1. Technology and the western otaku subculture

    A friend on Twitter mentioned the hold Tanabata seems to have on the western otaku. I couldn’t help but wonder if it was Tanabata in particular or if there was some relevance to Japanese festivals in general. Particularly in America, our landscape of cultural celebrations and holidays is negotiated in significantly different terms: of our cultural celebrations which permeate most of the culture, a large part are either pagan-via-Christianity feast days (Christmas, Easter) or primarily-capitalistic celebrations invented/popularized by corporations (Valentine’s day, Mother’s day). Few of the distinctly-American federal holidays (Veteran’s day, Memorial day) have any sort of consistently-implied means of recognition associated with them. As new a country as America is, and as much as its culture leverages the “melting pot” metaphor, there simply has not been time for anything as detailed or pervasive as Tanabata to have developed.

    But this speaks to a larger trend in why anime might be the most appropriate medium to the sort of people who make up much of the modern otaku subculture. For clarity, I refer here mostly to the “deep” otaku subculture, such as those found in the aniblogsphere and who keep up with current news and broadcasts, and not as much to those whose fandom is mostly mediated through licensed DVDs. This clarification is important because I want to look through the lens of how large a role the internet plays - that is, you can only have an otaku subculture like the sort developed in the aniblogsphere and on Twitter in areas with reasonable access to internet - by implication, either first-world or inordinately rich, which implies certain things about the culture’s advancement of infrastructure and the users’ technical literacy.

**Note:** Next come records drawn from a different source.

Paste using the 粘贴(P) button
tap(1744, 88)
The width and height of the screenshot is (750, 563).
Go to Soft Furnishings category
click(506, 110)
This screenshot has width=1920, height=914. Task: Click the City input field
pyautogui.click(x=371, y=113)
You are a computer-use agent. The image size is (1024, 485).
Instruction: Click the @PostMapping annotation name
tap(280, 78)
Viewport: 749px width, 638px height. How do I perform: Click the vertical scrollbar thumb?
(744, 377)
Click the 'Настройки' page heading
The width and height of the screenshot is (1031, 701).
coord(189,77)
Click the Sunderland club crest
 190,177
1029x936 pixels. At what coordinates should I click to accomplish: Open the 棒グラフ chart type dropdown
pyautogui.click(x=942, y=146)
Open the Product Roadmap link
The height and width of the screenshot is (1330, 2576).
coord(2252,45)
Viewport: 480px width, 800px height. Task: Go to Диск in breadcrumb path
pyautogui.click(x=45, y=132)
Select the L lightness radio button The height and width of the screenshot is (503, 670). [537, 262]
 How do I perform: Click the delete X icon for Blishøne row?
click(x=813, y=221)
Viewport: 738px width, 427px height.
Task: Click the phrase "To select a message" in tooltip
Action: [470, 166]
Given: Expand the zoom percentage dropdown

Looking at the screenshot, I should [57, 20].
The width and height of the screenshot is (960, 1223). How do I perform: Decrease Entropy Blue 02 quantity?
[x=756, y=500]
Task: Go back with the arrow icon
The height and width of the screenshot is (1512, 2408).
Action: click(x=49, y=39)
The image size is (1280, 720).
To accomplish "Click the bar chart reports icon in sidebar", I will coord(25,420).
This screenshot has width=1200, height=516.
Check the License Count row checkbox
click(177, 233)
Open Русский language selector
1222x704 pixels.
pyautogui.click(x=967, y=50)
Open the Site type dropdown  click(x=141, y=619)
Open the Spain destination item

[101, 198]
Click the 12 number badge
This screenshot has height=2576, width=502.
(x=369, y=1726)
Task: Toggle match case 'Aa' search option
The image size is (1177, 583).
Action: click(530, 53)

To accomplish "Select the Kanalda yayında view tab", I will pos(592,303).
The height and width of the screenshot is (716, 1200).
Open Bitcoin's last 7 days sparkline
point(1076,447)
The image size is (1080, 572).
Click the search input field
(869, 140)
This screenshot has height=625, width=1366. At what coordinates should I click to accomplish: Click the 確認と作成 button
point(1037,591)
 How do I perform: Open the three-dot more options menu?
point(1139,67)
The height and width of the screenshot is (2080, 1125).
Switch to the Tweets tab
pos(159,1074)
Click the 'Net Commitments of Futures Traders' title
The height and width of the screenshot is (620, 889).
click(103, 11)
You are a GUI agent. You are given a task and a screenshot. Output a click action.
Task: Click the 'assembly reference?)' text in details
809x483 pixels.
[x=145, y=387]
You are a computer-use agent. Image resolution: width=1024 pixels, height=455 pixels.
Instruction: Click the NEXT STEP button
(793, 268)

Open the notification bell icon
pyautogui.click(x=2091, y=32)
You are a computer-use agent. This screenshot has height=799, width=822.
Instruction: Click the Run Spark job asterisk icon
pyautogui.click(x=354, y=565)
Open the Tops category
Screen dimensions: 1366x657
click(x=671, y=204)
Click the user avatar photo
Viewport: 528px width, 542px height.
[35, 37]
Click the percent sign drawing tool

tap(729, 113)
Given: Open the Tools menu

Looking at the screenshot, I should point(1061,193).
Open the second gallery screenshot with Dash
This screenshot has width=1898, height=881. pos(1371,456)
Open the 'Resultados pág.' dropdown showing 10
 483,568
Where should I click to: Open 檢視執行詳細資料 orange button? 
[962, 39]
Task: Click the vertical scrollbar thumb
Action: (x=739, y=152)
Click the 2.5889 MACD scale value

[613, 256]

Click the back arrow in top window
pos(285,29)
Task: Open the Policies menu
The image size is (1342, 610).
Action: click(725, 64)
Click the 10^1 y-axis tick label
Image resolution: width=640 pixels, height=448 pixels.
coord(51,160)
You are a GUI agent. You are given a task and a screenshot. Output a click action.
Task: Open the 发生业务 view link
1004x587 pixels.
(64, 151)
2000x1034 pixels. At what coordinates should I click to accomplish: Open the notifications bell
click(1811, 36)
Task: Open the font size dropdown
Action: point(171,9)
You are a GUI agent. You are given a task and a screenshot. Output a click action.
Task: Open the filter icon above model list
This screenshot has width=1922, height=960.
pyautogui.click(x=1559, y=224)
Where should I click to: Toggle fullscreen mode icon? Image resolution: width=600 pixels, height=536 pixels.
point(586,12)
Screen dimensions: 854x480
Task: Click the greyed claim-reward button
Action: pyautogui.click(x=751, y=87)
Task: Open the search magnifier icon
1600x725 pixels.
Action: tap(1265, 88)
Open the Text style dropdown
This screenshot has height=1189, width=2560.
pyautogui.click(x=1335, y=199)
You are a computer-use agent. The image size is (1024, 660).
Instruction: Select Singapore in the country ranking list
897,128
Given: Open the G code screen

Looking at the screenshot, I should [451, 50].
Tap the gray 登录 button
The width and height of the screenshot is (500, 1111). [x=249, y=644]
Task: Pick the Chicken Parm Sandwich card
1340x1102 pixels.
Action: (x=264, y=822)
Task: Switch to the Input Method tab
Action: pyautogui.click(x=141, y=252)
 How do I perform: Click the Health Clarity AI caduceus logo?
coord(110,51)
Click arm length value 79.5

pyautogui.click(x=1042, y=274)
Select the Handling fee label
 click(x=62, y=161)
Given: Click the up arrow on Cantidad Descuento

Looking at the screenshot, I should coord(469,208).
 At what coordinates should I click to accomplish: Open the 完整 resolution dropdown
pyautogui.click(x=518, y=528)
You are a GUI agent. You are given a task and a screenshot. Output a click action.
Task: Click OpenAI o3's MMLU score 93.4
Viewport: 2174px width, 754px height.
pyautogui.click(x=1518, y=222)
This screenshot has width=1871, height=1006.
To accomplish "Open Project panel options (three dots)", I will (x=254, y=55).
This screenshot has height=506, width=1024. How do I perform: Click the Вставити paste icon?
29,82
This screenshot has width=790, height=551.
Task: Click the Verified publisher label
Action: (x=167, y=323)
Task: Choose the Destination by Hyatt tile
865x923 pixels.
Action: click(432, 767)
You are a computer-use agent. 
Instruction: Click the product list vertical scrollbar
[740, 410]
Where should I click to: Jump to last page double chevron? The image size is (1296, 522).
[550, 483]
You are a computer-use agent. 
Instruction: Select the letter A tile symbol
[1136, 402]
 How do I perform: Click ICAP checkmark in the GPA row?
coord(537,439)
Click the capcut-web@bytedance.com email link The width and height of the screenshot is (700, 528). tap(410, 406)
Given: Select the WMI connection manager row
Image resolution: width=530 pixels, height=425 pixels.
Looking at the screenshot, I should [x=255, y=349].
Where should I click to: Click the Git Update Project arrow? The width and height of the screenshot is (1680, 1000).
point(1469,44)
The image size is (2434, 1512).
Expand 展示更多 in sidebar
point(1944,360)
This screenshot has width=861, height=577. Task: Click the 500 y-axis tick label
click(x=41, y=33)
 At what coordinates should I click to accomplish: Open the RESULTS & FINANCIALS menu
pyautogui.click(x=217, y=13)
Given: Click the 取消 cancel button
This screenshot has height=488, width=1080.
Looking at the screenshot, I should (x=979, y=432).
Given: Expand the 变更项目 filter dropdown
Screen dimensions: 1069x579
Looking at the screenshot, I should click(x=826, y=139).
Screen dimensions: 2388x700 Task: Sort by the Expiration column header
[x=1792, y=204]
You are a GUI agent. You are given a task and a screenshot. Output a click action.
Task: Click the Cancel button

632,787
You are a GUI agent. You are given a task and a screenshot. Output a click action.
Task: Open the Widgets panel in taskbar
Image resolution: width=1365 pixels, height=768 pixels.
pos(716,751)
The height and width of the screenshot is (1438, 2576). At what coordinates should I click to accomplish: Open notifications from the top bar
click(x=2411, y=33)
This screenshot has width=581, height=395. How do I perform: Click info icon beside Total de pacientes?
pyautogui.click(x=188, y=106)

    So you have a non-Japanese otaku subculture made up of people who are tech-savvy, live primarily in developed or developing countries, and, most likely, spend a lot of time in front of computer screens. The appeal of the culture depicted in anime becomes clearer here - not just festivals like Tanabata or natsumatsuris, but even the cultural depiction of technology becomes relevant. Computers are enough of a rarity in anime that anime like Hidamari Sketch can center gags around it, and Suzumiya Haruhi no Yuuutsu can make a plot point out of attempting to find a computer in a publically-funded school. These shows’ settings are modern, and take place in extremely-developed cultures, but the presence of computers is far less ubiquitous than its viewers are likely accustomed to.

    It plays, more subtly and perhaps unintentionally, to the same kind of ideas that Avatar exploited intentionally - the allure of digging deeper into your established technological infrastructure until you’re so deep in that you come out the other side - negotiating the desire for a simpler, perhaps more “right with nature” culture with the convenience of the technology-infused culture we take part in. Otaku are seeking emotional and cultural solace in bits of data fired into their brains from thousands of miles away.